■ Text segment ■
Parsonage Turner Syndrome Following Flu Shot

You know how you just know something is wrong with you and despite everyone around you thinking you are crazy, you just know it. Well, I have felt like that for quite some time. I started out with feet problems which after much ado was turned into a diagnosis of advanced peripheral neuropathy. Well, about 10 days ago I as at my PCP and she offered me a flu shot, which I have taken every year without any issues. About a day later, I started having severe pain in the area of my arm around the shot and within a couple of days it was so severe, I could not function. I called my PCP to tell her about this reaction and she was really flumoxed! Her nurse had given shots for many years with no reactions. But, obviously I was. So, she normally would have prescribed Neurontin and Cymbalta to calm the nerves, but I am already on that for my neuropathy! So, she gave me pain meds in hopes that would get me by. A day or so later, my upper back near my neck was really killing me so I called her back thinking I had strained my back from the tension of the pain or something and told her the pain meds weren't doing anything and maybe a muscle relaxer would. So, we tried that. I did get some relief. But, this weekend, the pain was still not going away, though not as acute in the shoulder, but an added concern was tingling and numbness in my fingers. This morning I got up and while showering felt I was lifting 400 lbs weights lifting my arm up to wash my hair.

■ Dataset extract ■

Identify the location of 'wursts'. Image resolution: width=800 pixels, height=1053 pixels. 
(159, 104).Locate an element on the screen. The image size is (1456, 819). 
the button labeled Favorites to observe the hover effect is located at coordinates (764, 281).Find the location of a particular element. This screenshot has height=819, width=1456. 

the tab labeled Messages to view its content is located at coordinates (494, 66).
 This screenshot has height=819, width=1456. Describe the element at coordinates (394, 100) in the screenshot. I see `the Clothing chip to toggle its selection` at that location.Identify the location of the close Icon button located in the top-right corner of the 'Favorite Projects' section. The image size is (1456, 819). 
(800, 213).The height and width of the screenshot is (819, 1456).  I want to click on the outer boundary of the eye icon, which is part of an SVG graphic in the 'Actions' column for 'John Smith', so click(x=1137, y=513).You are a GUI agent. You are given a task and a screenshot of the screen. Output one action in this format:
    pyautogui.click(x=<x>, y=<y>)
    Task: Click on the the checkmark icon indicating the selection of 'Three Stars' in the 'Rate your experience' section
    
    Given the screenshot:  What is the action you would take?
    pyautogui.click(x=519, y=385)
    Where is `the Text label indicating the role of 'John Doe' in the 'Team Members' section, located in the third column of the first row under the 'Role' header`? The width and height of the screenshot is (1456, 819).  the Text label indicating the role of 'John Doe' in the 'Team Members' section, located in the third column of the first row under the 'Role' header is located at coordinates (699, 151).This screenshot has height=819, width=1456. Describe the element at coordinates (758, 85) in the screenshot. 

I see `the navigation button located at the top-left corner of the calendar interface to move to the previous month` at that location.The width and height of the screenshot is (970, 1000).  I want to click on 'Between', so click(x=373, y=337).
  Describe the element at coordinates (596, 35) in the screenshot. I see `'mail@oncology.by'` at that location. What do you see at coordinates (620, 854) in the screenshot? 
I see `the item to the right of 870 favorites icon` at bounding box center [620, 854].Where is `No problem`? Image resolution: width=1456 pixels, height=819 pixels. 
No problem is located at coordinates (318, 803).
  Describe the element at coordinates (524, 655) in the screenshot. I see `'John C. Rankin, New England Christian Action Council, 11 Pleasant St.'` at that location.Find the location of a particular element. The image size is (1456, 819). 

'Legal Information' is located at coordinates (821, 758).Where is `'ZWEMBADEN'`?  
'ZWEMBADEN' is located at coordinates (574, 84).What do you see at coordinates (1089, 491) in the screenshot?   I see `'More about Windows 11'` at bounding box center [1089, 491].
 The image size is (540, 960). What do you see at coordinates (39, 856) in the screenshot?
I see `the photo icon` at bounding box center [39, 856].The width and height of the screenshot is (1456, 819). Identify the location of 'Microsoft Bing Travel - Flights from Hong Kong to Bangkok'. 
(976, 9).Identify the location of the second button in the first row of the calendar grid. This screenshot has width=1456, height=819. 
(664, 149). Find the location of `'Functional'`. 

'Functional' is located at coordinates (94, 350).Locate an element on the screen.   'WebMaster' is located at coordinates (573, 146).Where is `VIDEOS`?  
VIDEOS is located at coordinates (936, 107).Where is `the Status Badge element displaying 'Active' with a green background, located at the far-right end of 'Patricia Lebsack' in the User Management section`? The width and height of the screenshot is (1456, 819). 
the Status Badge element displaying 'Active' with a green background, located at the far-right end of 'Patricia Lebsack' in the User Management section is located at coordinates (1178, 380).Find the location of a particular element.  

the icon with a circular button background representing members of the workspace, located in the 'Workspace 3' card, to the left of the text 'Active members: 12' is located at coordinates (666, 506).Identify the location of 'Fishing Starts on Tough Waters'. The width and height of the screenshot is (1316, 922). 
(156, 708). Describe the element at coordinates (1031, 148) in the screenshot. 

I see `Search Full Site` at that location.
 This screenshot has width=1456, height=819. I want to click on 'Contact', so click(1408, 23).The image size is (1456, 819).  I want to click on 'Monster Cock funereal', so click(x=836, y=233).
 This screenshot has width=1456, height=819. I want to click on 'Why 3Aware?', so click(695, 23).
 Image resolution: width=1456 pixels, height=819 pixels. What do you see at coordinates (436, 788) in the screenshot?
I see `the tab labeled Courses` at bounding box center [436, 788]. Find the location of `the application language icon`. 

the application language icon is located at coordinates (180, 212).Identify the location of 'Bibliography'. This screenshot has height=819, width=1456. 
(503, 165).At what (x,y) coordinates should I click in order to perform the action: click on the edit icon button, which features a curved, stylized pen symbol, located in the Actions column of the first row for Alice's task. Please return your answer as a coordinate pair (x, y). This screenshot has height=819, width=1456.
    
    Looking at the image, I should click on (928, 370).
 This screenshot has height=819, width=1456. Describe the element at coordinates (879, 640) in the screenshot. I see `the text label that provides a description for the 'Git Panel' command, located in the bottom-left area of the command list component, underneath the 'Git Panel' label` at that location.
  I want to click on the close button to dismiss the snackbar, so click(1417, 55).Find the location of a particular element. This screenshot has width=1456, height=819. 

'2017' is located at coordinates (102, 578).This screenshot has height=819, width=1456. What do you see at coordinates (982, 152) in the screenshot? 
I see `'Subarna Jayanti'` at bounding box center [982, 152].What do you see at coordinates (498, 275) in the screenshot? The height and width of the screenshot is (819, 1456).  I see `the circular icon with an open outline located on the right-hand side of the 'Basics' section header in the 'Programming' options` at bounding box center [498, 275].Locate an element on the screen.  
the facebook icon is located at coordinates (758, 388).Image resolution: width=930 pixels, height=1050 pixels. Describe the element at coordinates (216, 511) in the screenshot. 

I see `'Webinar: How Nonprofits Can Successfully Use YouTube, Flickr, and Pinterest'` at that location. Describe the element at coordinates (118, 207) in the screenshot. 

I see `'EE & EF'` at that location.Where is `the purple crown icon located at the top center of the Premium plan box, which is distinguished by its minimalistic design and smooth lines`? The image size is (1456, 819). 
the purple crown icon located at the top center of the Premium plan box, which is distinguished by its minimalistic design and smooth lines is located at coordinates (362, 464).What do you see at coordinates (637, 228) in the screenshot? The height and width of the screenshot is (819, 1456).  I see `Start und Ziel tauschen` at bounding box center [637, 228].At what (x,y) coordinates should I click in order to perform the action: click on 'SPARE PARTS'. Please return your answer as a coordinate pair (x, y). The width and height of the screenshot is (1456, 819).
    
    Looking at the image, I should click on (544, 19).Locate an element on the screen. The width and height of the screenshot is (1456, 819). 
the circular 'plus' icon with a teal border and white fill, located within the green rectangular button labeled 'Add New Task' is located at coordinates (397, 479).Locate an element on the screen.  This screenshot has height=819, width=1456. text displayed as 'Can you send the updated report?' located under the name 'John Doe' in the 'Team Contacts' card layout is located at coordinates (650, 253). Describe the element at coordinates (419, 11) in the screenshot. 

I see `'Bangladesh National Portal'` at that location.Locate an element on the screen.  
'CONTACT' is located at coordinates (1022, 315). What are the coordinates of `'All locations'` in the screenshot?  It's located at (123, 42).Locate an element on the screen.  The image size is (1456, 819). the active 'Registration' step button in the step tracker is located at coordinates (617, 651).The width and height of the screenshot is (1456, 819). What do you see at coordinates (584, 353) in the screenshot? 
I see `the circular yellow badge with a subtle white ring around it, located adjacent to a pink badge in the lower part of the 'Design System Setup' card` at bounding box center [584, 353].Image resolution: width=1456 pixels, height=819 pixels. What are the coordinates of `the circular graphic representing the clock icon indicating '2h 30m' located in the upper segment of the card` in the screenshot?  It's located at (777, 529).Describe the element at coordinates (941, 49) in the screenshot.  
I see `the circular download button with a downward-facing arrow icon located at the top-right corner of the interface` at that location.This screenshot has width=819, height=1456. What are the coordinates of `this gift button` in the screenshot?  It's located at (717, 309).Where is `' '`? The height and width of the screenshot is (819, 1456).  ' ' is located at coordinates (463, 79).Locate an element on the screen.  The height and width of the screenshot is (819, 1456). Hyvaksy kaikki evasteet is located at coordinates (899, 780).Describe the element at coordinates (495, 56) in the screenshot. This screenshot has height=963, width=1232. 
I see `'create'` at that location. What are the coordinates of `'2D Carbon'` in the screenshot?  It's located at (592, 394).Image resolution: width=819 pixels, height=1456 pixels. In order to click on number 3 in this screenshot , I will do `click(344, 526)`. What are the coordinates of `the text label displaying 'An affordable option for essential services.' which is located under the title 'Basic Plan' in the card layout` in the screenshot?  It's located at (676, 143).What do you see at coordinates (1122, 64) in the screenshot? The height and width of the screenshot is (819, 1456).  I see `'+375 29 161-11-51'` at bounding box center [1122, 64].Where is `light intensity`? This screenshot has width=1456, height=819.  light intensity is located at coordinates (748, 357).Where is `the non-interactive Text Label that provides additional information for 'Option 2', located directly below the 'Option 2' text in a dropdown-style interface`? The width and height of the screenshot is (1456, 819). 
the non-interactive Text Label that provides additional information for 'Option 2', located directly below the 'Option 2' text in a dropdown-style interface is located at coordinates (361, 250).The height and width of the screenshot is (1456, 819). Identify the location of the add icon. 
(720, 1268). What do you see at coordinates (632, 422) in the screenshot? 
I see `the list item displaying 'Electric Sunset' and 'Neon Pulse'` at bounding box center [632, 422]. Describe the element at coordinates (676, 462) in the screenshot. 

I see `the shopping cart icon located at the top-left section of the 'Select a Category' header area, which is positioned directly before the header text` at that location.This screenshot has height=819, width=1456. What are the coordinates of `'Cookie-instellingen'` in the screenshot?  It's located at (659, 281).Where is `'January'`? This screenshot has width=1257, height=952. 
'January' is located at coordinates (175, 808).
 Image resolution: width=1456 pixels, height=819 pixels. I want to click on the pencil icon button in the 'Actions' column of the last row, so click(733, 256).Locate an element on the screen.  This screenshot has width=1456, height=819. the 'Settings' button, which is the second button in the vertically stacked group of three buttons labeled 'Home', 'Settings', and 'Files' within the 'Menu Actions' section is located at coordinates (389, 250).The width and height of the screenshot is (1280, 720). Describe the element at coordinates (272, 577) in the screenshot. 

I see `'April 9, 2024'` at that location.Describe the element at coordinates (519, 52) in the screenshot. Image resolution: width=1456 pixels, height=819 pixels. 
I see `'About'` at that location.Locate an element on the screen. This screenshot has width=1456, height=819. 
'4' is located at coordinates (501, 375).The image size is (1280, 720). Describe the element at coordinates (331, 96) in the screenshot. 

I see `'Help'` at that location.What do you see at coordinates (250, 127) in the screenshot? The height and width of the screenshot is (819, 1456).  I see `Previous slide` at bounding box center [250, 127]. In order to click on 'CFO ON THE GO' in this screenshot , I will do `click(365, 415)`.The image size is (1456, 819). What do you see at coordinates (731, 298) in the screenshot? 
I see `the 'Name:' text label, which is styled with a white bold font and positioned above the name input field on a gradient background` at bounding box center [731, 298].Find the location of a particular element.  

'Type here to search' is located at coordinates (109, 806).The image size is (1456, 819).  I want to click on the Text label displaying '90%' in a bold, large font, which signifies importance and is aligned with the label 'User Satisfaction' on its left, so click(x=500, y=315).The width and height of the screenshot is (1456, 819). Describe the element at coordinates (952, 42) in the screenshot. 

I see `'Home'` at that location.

■ Tasks to complete ■
(1) Answer these questions about the post on Parsonage Turner Syndrome.
(a) What diagnosis did the writer's feet problems eventually lead to?
(b) Which two drugs would the doctor normally have prescribed to calm the nerves?
(c) What new symptom appeared in the writer's fingers over the weekend?
(2) List every part of the body where the writer of the post on Parsonage Turner Syndrome reports pain or another symptom.
Rely on the post alone when answering.

■ Results for each task ■
(1)
(a) Advanced peripheral neuropathy
(b) Neurontin and Cymbalta
(c) Tingling and numbness

(2)
- Feet
- Arm, in the area around the shot
- Upper back near the neck
- Shoulder
- Fingers